Although I wasn’t new to structured training, I started with TR right around when I got pregnant. I couldn’t stick to any sort of plan. The Train Now feature was PERFECT. Indoor cycling was pretty much the only exercise I was consistent with throughout pregnancy. I also tried the Zwift baby on board workouts but I just don’t get Zwift. I’d rather listen to a podcast or audio book and pedal.

I had an uncomplicated vaginal delivery. Well, mostly. I’ve always had on the low-side-of-good blood pressure. I didn’t get an epidural. My blood pressure got a little high during pushing phase and stayed a little high for a few days postpartum. All in all, everything went really well. Breastfeeding, baby is healthy, and my body felt like I was recovering from a difficult multi-day cycling event. I started rehabing using Plus One and am still following it. It’s a four times a week plan and I can only do 2 days a week and 2 days of cycling. This was partly since I was easing back in and then went back to work. I work 3 days a week but they are long shifts so I don’t get to exercise much on workdays.

I think by 1 year postpartum I can see myself back to doing my usual weekend rides again. I’m mostly looking forward to having her in a trailer with me!

I think the biggest piece of advice I could give someone here is about sleep. Work out between yourself and your partner, parents (or whoever is helping with baby care) ways to balance sleep. Especially in those first few weeks. If you’re still expecting or are newly parents, check out Dr. Harvey Karp’s Happiest Baby on the Block. It’s a really hokey title but the book is really helpful. Getting good sleep habits going early will help! I get my training done during nap time. Precious Little Sleep was also immensely helpful.
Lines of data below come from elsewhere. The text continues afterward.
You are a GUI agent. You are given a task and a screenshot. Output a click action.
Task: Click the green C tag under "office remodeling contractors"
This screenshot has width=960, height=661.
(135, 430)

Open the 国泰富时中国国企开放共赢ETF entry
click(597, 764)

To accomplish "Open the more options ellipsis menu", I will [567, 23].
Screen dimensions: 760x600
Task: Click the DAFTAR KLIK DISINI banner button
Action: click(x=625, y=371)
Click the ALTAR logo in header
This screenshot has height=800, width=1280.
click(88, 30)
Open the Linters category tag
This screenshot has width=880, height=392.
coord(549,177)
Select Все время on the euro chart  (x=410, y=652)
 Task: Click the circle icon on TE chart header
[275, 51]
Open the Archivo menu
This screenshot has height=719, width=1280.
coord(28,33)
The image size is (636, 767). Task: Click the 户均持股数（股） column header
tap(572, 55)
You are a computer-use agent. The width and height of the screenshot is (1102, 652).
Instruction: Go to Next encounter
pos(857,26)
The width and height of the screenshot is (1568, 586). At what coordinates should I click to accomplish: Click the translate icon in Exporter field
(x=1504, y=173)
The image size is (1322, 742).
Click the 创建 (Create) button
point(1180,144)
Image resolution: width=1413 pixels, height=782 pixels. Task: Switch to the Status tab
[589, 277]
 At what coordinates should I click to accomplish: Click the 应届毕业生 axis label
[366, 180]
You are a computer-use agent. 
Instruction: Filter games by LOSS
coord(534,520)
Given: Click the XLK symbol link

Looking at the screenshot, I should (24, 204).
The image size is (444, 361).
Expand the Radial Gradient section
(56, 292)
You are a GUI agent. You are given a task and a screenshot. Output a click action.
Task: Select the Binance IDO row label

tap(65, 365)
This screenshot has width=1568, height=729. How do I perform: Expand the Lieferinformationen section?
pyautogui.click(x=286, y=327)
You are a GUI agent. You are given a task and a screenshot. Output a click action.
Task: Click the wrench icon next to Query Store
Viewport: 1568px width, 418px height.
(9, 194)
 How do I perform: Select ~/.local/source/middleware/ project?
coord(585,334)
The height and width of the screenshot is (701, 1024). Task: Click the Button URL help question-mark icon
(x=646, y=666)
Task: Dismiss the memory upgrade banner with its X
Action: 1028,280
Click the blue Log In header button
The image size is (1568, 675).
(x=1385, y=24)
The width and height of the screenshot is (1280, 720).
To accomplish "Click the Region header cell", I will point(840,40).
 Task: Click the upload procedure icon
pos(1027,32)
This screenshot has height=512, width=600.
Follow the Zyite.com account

Next is breastfeeding. A fed baby is the goal so choose formula or breastfeeding, I’m not here to suggest one more than the other. Feeding and keeping alive a baby is in fact a full time job, maybe even two full time jobs. Breastfeeding is an extension of that and is a big part of my life now. I have had a relatively easy time. I enjoy it very much. But I cannot stress this enough. It takes a lot out of me. Nutrition and sleep have to be on point to get anywhere with training. If I skip a meal, I will not sleep. Three full meals and no less than 7 hours of sleep are the only way I can be any sort of consistent with exercise and work. I’m a high sleep needs person so 7 feels like sleep deprivation but I digress…

Hope this helps! Hope more can join in on their experiences, too!